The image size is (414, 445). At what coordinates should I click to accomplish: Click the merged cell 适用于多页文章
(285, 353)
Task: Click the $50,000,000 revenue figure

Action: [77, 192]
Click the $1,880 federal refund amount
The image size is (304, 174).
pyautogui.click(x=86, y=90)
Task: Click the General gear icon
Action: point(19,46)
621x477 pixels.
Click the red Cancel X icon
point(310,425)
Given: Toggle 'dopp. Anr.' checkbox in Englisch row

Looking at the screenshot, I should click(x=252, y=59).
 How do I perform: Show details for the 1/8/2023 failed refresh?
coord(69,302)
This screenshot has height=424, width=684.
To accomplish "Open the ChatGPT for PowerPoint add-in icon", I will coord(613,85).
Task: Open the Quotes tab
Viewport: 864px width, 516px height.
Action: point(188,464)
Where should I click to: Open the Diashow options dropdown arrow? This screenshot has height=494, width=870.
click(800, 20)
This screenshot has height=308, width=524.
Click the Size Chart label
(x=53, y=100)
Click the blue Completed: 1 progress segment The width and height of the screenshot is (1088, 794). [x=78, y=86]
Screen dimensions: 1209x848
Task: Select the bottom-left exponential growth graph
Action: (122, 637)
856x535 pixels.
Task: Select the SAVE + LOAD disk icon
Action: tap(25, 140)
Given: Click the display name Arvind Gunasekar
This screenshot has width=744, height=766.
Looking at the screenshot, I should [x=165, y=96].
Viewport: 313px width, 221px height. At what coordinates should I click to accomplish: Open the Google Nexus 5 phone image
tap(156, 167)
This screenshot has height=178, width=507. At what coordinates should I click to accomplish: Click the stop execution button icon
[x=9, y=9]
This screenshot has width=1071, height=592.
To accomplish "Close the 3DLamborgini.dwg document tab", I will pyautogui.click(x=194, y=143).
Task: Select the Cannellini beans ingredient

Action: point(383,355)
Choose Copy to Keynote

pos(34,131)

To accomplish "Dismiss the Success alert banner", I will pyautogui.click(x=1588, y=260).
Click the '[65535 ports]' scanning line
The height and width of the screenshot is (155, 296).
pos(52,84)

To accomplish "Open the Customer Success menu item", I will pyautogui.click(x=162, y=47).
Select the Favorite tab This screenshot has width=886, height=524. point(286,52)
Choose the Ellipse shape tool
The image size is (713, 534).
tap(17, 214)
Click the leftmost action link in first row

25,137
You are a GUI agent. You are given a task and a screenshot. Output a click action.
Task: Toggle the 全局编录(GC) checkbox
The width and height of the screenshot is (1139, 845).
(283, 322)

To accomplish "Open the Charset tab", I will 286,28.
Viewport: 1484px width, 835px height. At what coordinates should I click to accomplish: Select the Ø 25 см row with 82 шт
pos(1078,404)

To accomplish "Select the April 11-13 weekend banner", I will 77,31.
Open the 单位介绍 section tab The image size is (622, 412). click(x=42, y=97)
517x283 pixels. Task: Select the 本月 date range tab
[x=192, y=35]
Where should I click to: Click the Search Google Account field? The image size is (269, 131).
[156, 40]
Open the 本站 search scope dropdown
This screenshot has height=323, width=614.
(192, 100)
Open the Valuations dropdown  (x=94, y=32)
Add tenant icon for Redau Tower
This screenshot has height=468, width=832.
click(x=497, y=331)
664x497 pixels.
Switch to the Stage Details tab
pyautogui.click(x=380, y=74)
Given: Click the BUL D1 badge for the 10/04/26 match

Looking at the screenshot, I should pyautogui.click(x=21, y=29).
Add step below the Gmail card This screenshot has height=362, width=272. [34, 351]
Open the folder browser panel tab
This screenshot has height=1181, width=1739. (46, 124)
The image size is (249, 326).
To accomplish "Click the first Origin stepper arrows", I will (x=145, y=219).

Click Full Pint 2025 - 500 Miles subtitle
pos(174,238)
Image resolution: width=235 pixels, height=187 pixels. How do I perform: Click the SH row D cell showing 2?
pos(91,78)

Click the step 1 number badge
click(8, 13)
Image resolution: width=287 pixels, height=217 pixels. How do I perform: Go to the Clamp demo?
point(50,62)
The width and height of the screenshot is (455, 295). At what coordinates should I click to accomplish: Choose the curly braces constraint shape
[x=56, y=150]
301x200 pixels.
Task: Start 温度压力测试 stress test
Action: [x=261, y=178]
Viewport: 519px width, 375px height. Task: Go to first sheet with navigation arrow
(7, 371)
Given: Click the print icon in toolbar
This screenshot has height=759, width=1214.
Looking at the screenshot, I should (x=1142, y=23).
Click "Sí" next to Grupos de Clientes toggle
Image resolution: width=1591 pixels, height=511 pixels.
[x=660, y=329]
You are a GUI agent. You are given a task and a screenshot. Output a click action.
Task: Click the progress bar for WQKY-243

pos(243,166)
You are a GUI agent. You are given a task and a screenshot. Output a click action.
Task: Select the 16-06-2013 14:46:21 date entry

══════

WHAT YOU NEED TO DO: Can you copy out all of the items above again, verbatim and in the same order?

THE RESPONSE:
The image size is (414, 445). At what coordinates should I click to accomplish: Click the merged cell 适用于多页文章
(285, 353)
Task: Click the $50,000,000 revenue figure

Action: [77, 192]
Click the $1,880 federal refund amount
The image size is (304, 174).
pyautogui.click(x=86, y=90)
Task: Click the General gear icon
Action: point(19,46)
621x477 pixels.
Click the red Cancel X icon
point(310,425)
Given: Toggle 'dopp. Anr.' checkbox in Englisch row

Looking at the screenshot, I should click(x=252, y=59).
 How do I perform: Show details for the 1/8/2023 failed refresh?
coord(69,302)
This screenshot has height=424, width=684.
To accomplish "Open the ChatGPT for PowerPoint add-in icon", I will coord(613,85).
Task: Open the Quotes tab
Viewport: 864px width, 516px height.
Action: point(188,464)
Where should I click to: Open the Diashow options dropdown arrow? This screenshot has height=494, width=870.
click(800, 20)
This screenshot has height=308, width=524.
Click the Size Chart label
(x=53, y=100)
Click the blue Completed: 1 progress segment The width and height of the screenshot is (1088, 794). [x=78, y=86]
Screen dimensions: 1209x848
Task: Select the bottom-left exponential growth graph
Action: (122, 637)
856x535 pixels.
Task: Select the SAVE + LOAD disk icon
Action: tap(25, 140)
Given: Click the display name Arvind Gunasekar
This screenshot has width=744, height=766.
Looking at the screenshot, I should [x=165, y=96].
Viewport: 313px width, 221px height. At what coordinates should I click to accomplish: Open the Google Nexus 5 phone image
tap(156, 167)
This screenshot has height=178, width=507. At what coordinates should I click to accomplish: Click the stop execution button icon
[x=9, y=9]
This screenshot has width=1071, height=592.
To accomplish "Close the 3DLamborgini.dwg document tab", I will pyautogui.click(x=194, y=143).
Task: Select the Cannellini beans ingredient

Action: point(383,355)
Choose Copy to Keynote

pos(34,131)

To accomplish "Dismiss the Success alert banner", I will pyautogui.click(x=1588, y=260).
Click the '[65535 ports]' scanning line
The height and width of the screenshot is (155, 296).
pos(52,84)

To accomplish "Open the Customer Success menu item", I will pyautogui.click(x=162, y=47).
Select the Favorite tab This screenshot has width=886, height=524. point(286,52)
Choose the Ellipse shape tool
The image size is (713, 534).
tap(17, 214)
Click the leftmost action link in first row

25,137
You are a GUI agent. You are given a task and a screenshot. Output a click action.
Task: Toggle the 全局编录(GC) checkbox
The width and height of the screenshot is (1139, 845).
(283, 322)

To accomplish "Open the Charset tab", I will 286,28.
Viewport: 1484px width, 835px height. At what coordinates should I click to accomplish: Select the Ø 25 см row with 82 шт
pos(1078,404)

To accomplish "Select the April 11-13 weekend banner", I will 77,31.
Open the 单位介绍 section tab The image size is (622, 412). click(x=42, y=97)
517x283 pixels. Task: Select the 本月 date range tab
[x=192, y=35]
Where should I click to: Click the Search Google Account field? The image size is (269, 131).
[156, 40]
Open the 本站 search scope dropdown
This screenshot has height=323, width=614.
(192, 100)
Open the Valuations dropdown  (x=94, y=32)
Add tenant icon for Redau Tower
This screenshot has height=468, width=832.
click(x=497, y=331)
664x497 pixels.
Switch to the Stage Details tab
pyautogui.click(x=380, y=74)
Given: Click the BUL D1 badge for the 10/04/26 match

Looking at the screenshot, I should pyautogui.click(x=21, y=29).
Add step below the Gmail card This screenshot has height=362, width=272. [34, 351]
Open the folder browser panel tab
This screenshot has height=1181, width=1739. (46, 124)
The image size is (249, 326).
To accomplish "Click the first Origin stepper arrows", I will (x=145, y=219).

Click Full Pint 2025 - 500 Miles subtitle
pos(174,238)
Image resolution: width=235 pixels, height=187 pixels. How do I perform: Click the SH row D cell showing 2?
pos(91,78)

Click the step 1 number badge
click(8, 13)
Image resolution: width=287 pixels, height=217 pixels. How do I perform: Go to the Clamp demo?
point(50,62)
The width and height of the screenshot is (455, 295). At what coordinates should I click to accomplish: Choose the curly braces constraint shape
[x=56, y=150]
301x200 pixels.
Task: Start 温度压力测试 stress test
Action: [x=261, y=178]
Viewport: 519px width, 375px height. Task: Go to first sheet with navigation arrow
(7, 371)
Given: Click the print icon in toolbar
This screenshot has height=759, width=1214.
Looking at the screenshot, I should (x=1142, y=23).
Click "Sí" next to Grupos de Clientes toggle
Image resolution: width=1591 pixels, height=511 pixels.
[x=660, y=329]
You are a GUI agent. You are given a task and a screenshot. Output a click action.
Task: Click the progress bar for WQKY-243

pos(243,166)
You are a GUI agent. You are given a task and a screenshot. Output a click action.
Task: Select the 16-06-2013 14:46:21 date entry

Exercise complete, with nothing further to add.